WHAT YOU SHOULD DO: Every line in the entries where "computer" is found should be copied.

+ + +

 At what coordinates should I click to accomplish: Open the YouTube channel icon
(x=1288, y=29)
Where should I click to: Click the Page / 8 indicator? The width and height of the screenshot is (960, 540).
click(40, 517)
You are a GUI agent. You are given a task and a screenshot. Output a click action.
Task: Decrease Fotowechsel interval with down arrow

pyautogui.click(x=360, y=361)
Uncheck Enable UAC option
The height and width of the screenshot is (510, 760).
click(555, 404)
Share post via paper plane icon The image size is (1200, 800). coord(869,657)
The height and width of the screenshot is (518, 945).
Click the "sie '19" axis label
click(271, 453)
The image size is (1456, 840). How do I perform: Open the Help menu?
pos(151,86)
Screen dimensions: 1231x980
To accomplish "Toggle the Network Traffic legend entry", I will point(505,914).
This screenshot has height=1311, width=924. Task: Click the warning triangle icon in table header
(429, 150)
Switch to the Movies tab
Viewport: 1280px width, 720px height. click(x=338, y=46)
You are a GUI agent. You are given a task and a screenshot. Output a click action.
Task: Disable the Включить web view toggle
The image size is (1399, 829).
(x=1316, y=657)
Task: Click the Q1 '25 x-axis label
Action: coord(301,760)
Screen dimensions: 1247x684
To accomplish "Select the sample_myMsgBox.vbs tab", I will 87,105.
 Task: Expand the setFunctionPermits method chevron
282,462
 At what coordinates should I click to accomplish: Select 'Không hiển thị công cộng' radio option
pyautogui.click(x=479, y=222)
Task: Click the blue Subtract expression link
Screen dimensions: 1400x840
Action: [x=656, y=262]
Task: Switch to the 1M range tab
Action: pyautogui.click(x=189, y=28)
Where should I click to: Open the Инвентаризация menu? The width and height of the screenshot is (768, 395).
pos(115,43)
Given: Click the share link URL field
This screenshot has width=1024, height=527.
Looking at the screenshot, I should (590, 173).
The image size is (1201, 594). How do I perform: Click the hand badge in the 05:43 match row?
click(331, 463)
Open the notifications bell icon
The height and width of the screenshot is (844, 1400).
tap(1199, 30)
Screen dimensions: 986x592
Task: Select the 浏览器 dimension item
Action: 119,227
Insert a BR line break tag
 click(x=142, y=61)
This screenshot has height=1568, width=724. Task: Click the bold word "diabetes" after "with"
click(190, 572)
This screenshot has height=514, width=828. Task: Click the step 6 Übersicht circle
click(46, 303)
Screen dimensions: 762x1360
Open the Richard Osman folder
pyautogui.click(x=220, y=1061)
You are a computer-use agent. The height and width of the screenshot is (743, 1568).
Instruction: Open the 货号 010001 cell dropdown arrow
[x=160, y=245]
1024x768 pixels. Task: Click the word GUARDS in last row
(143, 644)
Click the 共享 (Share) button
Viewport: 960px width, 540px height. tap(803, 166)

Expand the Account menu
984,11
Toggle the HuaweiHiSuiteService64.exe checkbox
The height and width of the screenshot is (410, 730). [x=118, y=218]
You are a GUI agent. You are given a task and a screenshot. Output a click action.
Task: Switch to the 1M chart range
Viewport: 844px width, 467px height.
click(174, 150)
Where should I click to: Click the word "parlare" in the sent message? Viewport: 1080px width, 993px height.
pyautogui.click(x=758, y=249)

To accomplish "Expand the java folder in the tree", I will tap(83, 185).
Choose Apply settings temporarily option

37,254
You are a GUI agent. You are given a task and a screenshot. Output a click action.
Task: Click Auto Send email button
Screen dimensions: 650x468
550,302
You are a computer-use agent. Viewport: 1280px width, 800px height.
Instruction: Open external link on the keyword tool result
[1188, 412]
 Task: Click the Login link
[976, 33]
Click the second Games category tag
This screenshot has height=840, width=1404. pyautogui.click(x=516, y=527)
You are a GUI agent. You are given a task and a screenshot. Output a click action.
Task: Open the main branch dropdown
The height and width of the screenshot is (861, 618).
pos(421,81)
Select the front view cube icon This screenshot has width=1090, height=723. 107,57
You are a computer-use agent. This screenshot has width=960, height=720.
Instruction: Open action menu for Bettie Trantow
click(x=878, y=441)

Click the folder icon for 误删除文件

+ + +

ANSWER TO THIS PROBLEM:
You are a computer-use agent. The height and width of the screenshot is (743, 1568).
You are a computer-use agent. Viewport: 1280px width, 800px height.
You are a computer-use agent. This screenshot has width=960, height=720.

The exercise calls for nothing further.